Against the wishes of her father, in 1907 she traveled to New York and became a member of the feature staff of the New York World. There she worked for the editor Charles Chapin, and "held her own" with the other staff such as Irvin S. Cobb. She wrote feature stories from Puerto Rico and elsewhere for New York newspapers. After a year in New York she moved back to Georgia.

In 1913, Royal Daniel (a former managing editor of the Atlanta Journal) became editor and publisher of the Quitman Free Press as John Cain Sr. stepped back to be managing director. Edna Cain was associate editor of the paper. She married Daniel in September 1915. She stepped up to full editor during World War I as her husband became busy with other duties including directing the southern division of the American Red Cross.

An incident during the war was illustrative of Daniel's resolve as editor. A scandal arose over a local clergyman getting more than his "Hooverized" share of flour. The local administrator cracked down on the clergyman, and a banker in the town "ordered Miss Edna" to denounce the administrator in an editorial. Her reaction was to laugh him out of her office, but he retaliated with a loan foreclosure against the paper. The town sided with Daniel, to the point that a replacement loan from a different bank had so many endorsers that there was no room for her own signature on the note.

Her father died in 1921. She and her husband Royal Daniel were co-editors of the paper together for some 25 years. She became the sole editor and publisher of the newspaper when her husband died in 1939.

Daniel called herself a "liberal Democrat". She always opposed conservative Georgia governor Eugene Talmadge in editorials. When a businessman threatened to pull his advertising from the paper unless she relented, Daniel told him, "All right, you can cancel, but I'll give you one free ad. I'll write it and tell why you canceled. That's blackmail, I suppose, but I learned about it from you." The businessman relented. Daniel continued to oppose Talmadge in his final run for office, in what became a controversial election in 1946.

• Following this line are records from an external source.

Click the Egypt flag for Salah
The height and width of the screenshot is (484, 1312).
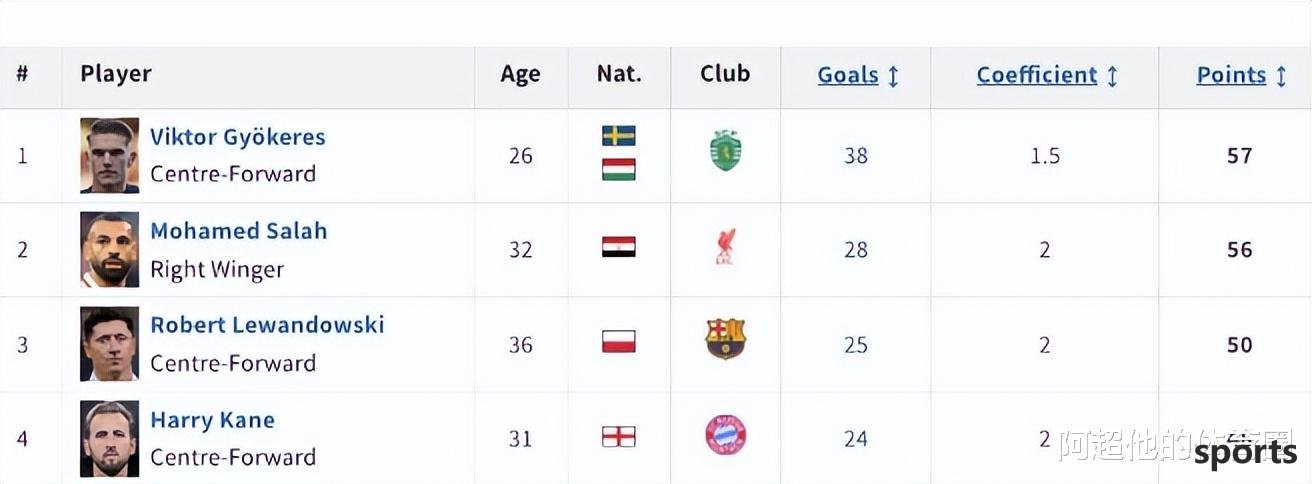(x=619, y=247)
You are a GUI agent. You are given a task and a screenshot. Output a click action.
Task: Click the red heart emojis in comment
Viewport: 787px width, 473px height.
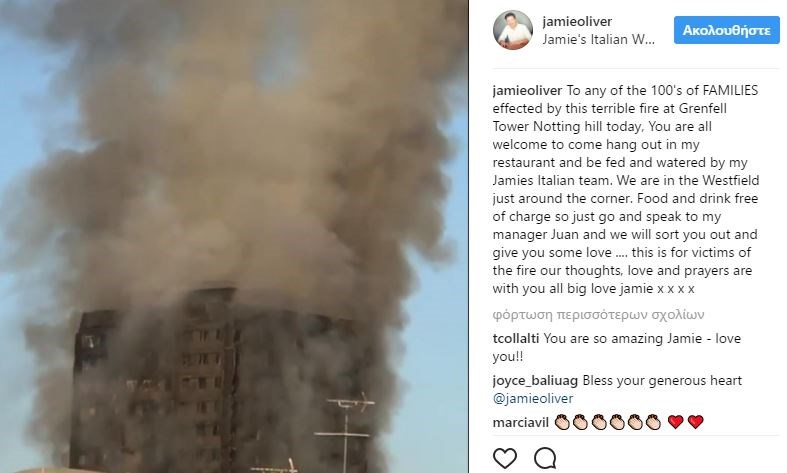(685, 422)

Even while she was editor and publisher of the Quitman Free Press she continued to write for other outlets including The American City, The Georgia Review, The Delineator, and others. She also wrote a ("wonderful" according to Celestine Sibley) column for the Atlanta Journal until two years before her death.

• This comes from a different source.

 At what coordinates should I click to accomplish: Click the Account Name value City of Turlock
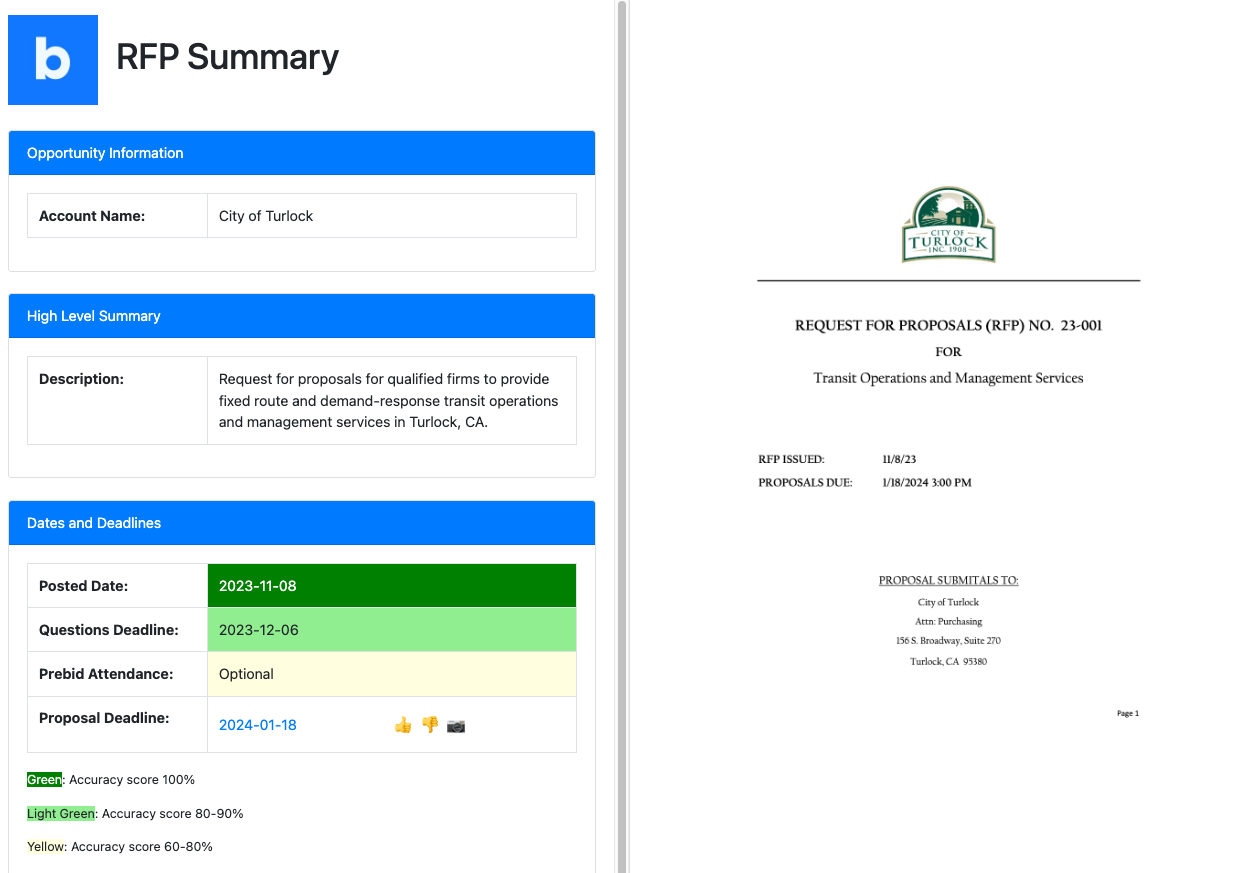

For many years she was involved in the Georgia Press Association including serving as vice president and attending the Georgia Press Institute. She was active in civic life in Quitman. She was a charter member of the Quitman Garden Club, the first chairman of the Quitman Parks Commission and the first woman to serve on the Brooks County Board of Health.

==Death and legacy==
In 1956 Daniel was given the Brenda Award for her "fearless journalism" from the Atlanta chapter of Theta Sigma Phi. The award is presented annually for "outstanding public service in the field of journalism". It was the first time that award had been presented to a woman.

She died the next year in Brooks County Hospital after having a heart attack, and was buried in Oak Hill Cemetery in Quitman.

In 1984 Daniel was posthumously inducted into the Georgia Newspaper Hall of Fame, which had also inducted her husband Royal Daniel in 1944.